How long do the effects of PRP therapy for plantar fasciitis typically last?
The duration of the effects of PRP (Platelet-Rich Plasma) therapy for plantar fasciitis can vary among individuals, and it’s influenced by factors such as the severity of the condition, individual response to treatment, and adherence to post-treatment care. While some people experience long-lasting relief, others may require periodic maintenance treatments.
In general, the effects of PRP therapy for plantar fasciitis are often not permanent, and patients may need follow-up sessions to sustain or enhance the initial benefits. The duration of relief can range from several months to a couple of years for some individuals.
The healing process initiated by PRP involves the release of growth factors and cytokines from platelets, promoting tissue repair and regeneration. However, the underlying causes of plantar fasciitis, such as biomechanical issues or contributing lifestyle factors, may persist.

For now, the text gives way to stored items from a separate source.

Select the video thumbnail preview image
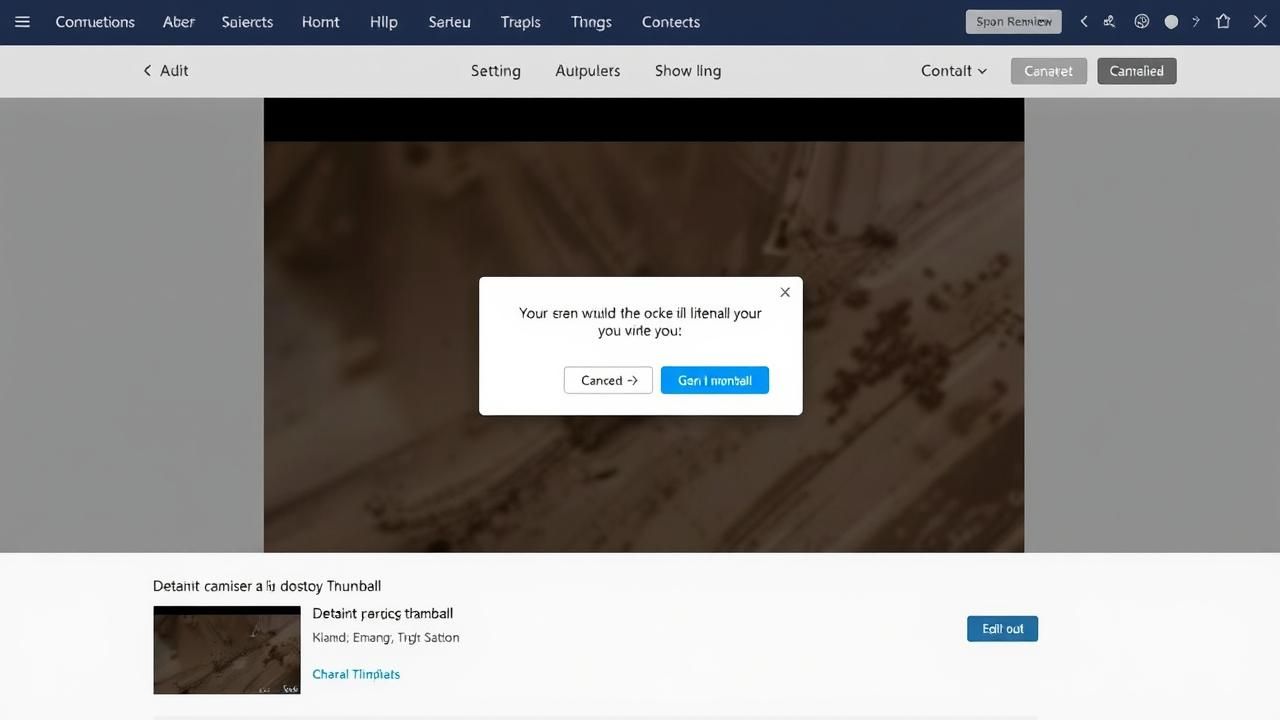The width and height of the screenshot is (1280, 720). point(227,650)
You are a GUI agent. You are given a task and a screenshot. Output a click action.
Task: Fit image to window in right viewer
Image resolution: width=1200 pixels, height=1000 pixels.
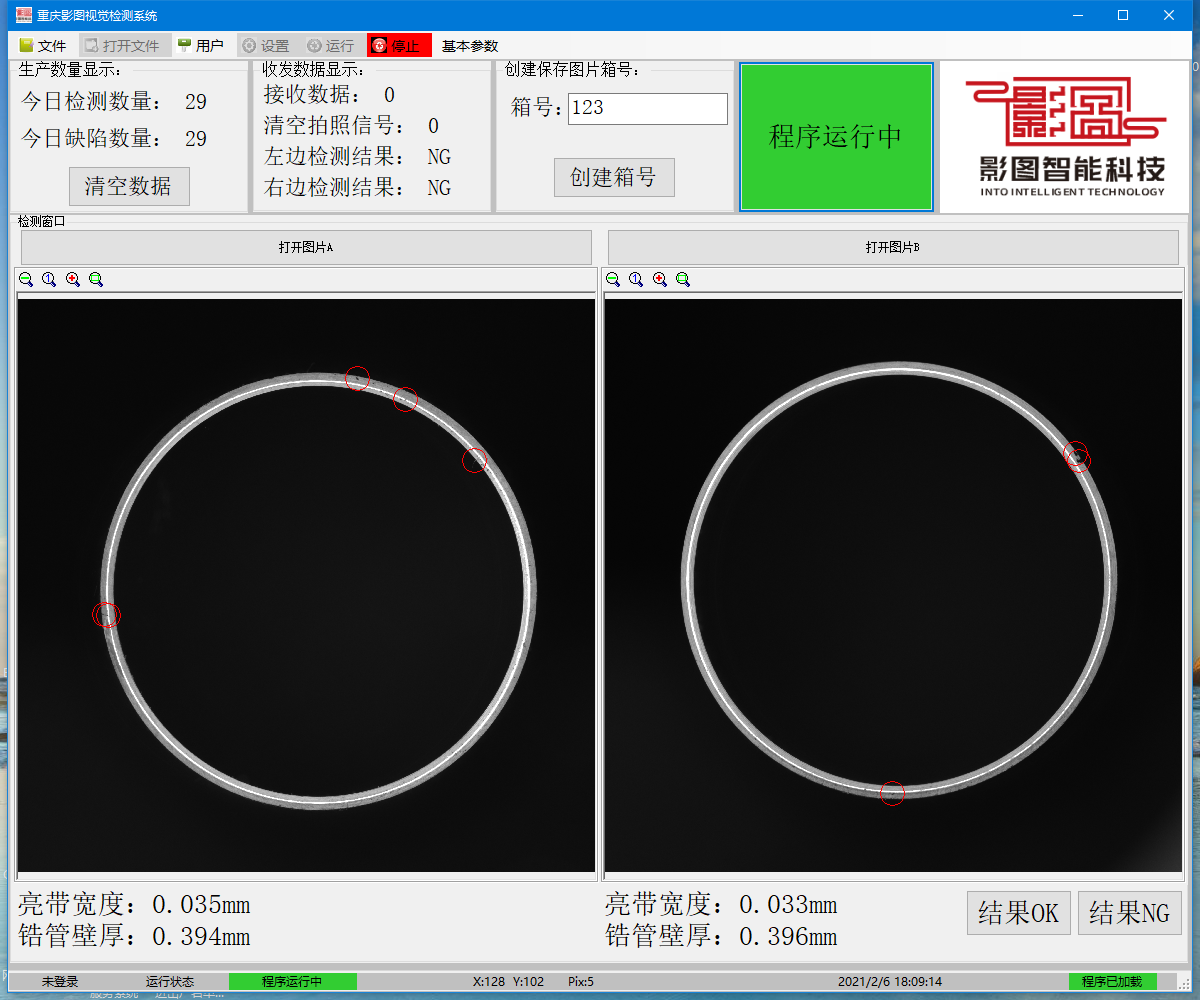683,280
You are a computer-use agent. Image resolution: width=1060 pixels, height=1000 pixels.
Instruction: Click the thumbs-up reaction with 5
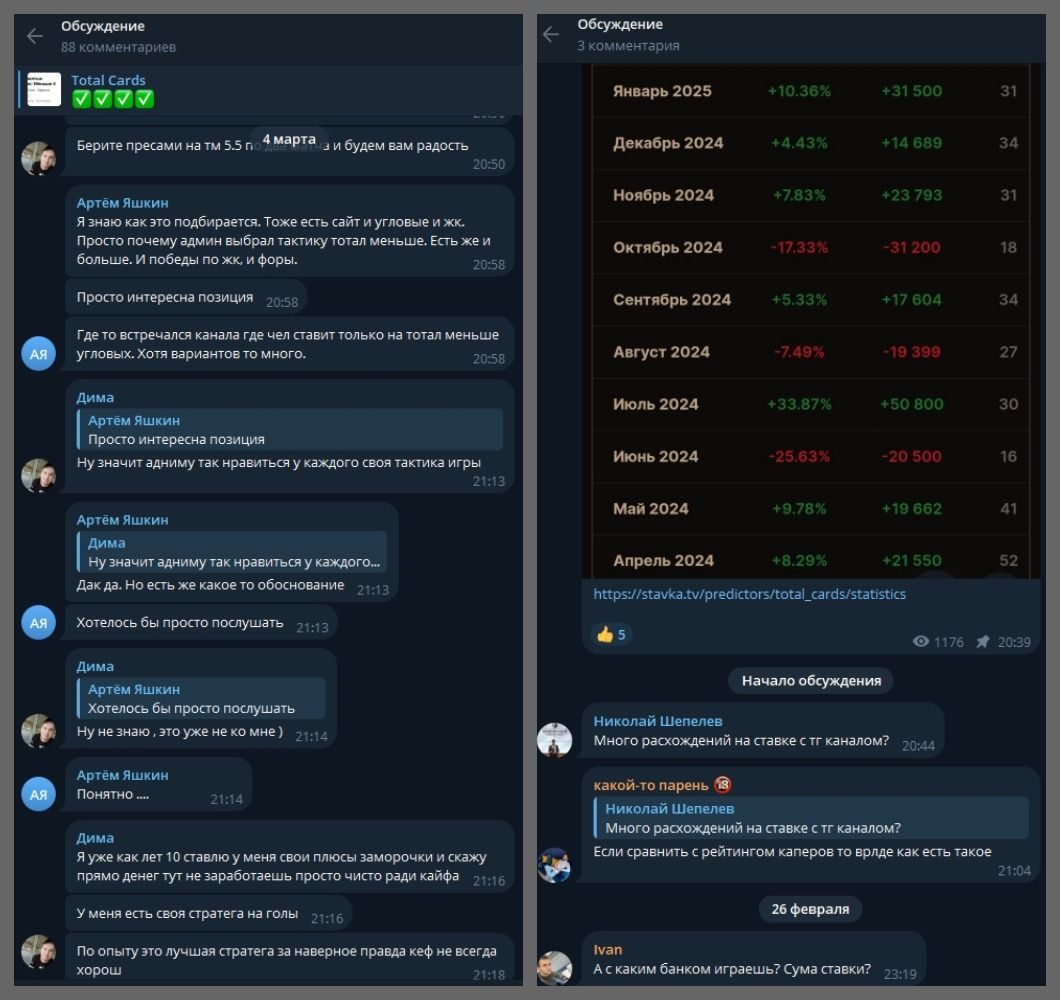tap(610, 634)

What success rates or outcomes can patients generally expect from PRP therapy for plantar fasciitis?
The success rates and outcomes of PRP (Platelet-Rich Plasma) therapy for plantar fasciitis can vary among individuals. While some patients experience significant relief, others may find the results more modest. Several factors can influence the success of PRP treatment for plantar fasciitis:
- Severity of Plantar Fasciitis: The extent and severity of plantar fasciitis symptoms can impact the success of PRP therapy. Mild to moderate cases may respond more favorably than severe or chronic conditions.
- Individual Response to PRP: Each individual’s body responds differently to PRP treatment. Factors such as overall health, genetics, and the body’s ability to regenerate tissue can influence the outcomes.
- Consistency with Post-Treatment Care: Adherence to post-treatment care instructions, including recommended exercises, activity modifications, and lifestyle changes, can contribute to the success of PRP therapy.
- Underlying Contributing Factors: Addressing contributing factors to plantar fasciitis, such as biomechanical issues or improper footwear, can enhance the effectiveness of PRP therapy.